(TO-DO ITEM):
Copy the rows from the first one through the line containing "The height and width of the screenshot is (1025, 1918).", changing "coordinate pair" to "point" and leaving everything else as it is.

(RECORDS SHOWN):
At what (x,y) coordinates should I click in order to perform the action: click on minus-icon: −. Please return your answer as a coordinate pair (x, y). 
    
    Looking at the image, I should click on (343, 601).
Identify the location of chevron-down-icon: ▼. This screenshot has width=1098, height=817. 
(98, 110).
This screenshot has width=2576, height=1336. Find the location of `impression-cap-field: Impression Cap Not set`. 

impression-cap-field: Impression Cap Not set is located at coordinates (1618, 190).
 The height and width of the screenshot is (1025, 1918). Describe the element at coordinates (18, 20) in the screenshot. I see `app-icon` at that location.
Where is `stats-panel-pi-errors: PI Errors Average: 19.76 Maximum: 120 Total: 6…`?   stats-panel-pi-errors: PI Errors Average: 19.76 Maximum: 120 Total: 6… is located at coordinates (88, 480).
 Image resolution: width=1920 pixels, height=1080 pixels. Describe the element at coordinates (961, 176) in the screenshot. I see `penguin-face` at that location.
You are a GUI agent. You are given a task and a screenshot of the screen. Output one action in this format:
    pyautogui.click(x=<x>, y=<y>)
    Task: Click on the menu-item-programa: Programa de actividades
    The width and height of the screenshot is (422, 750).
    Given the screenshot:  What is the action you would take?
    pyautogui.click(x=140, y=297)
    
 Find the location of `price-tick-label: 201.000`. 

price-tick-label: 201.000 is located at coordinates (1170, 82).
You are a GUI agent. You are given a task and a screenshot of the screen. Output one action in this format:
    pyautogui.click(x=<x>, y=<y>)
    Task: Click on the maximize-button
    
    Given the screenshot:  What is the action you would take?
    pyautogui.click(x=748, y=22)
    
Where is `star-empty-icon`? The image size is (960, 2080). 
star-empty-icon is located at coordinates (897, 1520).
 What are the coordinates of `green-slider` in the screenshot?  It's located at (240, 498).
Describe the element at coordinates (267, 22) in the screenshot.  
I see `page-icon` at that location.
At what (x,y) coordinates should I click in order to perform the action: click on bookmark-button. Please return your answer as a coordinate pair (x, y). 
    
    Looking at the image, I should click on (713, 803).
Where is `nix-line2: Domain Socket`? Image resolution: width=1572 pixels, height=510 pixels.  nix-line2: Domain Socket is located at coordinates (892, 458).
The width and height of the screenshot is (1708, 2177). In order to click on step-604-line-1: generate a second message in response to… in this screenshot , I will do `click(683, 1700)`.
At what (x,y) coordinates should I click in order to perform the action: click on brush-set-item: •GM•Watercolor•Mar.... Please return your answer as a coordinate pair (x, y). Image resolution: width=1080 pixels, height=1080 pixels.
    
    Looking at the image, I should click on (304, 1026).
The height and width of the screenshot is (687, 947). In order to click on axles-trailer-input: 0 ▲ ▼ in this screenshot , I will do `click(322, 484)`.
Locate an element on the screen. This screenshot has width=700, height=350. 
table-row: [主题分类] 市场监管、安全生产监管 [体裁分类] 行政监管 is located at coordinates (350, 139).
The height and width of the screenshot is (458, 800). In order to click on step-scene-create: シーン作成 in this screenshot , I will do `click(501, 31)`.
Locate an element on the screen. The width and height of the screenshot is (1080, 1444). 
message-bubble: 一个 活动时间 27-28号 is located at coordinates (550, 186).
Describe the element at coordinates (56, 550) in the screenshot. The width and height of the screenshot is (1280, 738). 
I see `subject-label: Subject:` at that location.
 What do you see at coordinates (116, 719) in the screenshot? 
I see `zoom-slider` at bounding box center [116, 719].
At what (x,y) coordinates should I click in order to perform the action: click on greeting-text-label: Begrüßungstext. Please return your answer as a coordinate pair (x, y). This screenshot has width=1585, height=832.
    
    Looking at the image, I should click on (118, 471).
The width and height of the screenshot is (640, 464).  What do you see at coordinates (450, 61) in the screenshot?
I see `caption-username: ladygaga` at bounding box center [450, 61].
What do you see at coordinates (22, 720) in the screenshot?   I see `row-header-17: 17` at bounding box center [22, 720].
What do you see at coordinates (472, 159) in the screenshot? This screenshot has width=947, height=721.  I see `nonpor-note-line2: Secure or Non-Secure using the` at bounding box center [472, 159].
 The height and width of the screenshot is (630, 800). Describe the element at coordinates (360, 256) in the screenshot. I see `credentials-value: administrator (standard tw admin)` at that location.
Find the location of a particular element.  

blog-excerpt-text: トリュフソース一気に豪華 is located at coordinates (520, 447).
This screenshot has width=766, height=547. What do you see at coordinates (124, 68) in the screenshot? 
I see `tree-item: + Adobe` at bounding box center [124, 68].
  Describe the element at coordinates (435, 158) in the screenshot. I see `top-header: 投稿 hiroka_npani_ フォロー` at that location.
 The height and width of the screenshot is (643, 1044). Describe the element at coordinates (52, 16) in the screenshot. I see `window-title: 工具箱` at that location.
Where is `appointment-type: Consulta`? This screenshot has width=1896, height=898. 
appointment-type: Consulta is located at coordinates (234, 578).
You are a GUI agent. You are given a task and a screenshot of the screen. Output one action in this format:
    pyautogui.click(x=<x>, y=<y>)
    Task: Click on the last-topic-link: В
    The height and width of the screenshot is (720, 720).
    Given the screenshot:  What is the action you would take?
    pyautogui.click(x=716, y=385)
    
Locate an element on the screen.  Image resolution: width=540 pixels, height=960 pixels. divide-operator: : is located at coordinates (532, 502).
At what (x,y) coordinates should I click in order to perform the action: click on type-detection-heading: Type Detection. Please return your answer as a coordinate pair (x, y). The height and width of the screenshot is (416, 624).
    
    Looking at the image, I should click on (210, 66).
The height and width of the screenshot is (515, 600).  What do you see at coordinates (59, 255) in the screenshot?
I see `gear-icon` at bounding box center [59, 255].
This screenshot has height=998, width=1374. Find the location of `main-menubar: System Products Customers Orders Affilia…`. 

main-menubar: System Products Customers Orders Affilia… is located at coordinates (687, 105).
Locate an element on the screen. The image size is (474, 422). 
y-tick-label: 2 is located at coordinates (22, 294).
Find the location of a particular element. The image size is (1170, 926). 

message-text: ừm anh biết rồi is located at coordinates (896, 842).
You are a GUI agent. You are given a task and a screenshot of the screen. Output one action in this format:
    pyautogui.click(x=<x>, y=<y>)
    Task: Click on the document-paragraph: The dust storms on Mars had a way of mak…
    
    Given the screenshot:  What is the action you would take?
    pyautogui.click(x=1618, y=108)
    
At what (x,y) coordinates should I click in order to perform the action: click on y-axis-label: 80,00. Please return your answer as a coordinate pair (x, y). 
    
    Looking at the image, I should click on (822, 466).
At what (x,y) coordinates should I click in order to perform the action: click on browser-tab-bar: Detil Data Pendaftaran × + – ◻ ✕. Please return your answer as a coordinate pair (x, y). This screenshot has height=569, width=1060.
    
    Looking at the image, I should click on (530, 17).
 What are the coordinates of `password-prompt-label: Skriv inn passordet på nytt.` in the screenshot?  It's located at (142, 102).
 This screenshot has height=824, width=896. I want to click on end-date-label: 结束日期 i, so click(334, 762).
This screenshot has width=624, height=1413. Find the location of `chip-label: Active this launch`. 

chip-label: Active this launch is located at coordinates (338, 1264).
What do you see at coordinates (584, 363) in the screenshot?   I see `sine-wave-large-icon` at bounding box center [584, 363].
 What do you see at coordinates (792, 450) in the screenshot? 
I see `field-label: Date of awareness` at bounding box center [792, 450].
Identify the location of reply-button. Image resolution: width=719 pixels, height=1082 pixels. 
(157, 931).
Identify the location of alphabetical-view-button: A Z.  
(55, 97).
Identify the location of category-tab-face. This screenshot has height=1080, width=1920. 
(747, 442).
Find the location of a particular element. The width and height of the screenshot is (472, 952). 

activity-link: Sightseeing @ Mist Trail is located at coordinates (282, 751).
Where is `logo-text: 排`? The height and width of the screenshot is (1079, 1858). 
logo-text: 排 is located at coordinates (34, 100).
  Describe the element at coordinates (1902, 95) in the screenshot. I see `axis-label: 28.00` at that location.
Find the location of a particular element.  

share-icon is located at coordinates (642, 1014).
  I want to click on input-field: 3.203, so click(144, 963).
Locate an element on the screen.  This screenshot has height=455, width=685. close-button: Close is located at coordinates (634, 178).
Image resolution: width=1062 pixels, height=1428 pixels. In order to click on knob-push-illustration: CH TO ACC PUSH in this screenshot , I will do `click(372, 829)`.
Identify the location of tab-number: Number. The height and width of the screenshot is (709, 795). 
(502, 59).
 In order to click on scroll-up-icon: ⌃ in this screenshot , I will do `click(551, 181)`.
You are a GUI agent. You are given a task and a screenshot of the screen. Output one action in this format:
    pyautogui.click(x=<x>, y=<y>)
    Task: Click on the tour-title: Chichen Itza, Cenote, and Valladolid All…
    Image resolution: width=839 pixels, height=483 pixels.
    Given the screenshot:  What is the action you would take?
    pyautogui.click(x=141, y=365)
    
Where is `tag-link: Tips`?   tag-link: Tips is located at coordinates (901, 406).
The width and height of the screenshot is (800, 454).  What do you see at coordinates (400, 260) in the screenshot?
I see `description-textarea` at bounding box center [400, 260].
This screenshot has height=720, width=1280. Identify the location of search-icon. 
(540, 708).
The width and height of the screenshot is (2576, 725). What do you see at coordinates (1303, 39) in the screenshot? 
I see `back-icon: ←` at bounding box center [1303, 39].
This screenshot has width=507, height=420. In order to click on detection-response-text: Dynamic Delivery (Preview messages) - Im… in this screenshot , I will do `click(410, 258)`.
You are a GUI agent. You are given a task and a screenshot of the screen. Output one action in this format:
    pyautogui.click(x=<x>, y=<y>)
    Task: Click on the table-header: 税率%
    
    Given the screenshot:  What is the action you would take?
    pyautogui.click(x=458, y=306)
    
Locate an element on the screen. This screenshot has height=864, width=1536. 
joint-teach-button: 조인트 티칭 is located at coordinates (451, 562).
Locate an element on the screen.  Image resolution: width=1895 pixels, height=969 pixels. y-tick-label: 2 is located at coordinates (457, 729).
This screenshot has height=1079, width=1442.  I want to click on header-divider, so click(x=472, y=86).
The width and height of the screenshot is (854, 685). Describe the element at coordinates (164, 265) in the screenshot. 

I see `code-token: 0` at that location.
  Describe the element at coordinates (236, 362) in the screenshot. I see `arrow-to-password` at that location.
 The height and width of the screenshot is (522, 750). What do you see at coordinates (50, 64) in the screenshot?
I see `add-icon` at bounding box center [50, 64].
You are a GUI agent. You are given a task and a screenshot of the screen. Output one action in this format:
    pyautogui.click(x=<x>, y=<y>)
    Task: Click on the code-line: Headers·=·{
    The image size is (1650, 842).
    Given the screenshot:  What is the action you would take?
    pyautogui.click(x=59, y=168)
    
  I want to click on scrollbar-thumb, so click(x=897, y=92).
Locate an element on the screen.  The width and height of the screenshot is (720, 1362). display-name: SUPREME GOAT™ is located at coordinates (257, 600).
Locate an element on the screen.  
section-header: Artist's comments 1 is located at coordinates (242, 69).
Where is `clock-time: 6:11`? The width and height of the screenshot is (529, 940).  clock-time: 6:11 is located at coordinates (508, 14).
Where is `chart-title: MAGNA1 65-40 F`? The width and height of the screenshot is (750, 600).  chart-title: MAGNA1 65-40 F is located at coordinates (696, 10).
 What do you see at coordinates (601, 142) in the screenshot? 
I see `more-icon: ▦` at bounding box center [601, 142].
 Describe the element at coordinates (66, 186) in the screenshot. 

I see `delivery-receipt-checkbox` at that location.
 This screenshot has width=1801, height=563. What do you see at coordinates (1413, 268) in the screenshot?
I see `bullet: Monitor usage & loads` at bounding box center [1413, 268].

(TASK RESPONSE):
At what (x,y) coordinates should I click in order to perform the action: click on minus-icon: −. Please return your answer as a point (x, y). 
    
    Looking at the image, I should click on (343, 601).
Identify the location of chevron-down-icon: ▼. This screenshot has width=1098, height=817. 
(98, 110).
This screenshot has width=2576, height=1336. Find the location of `impression-cap-field: Impression Cap Not set`. 

impression-cap-field: Impression Cap Not set is located at coordinates (1618, 190).
 The height and width of the screenshot is (1025, 1918). Describe the element at coordinates (18, 20) in the screenshot. I see `app-icon` at that location.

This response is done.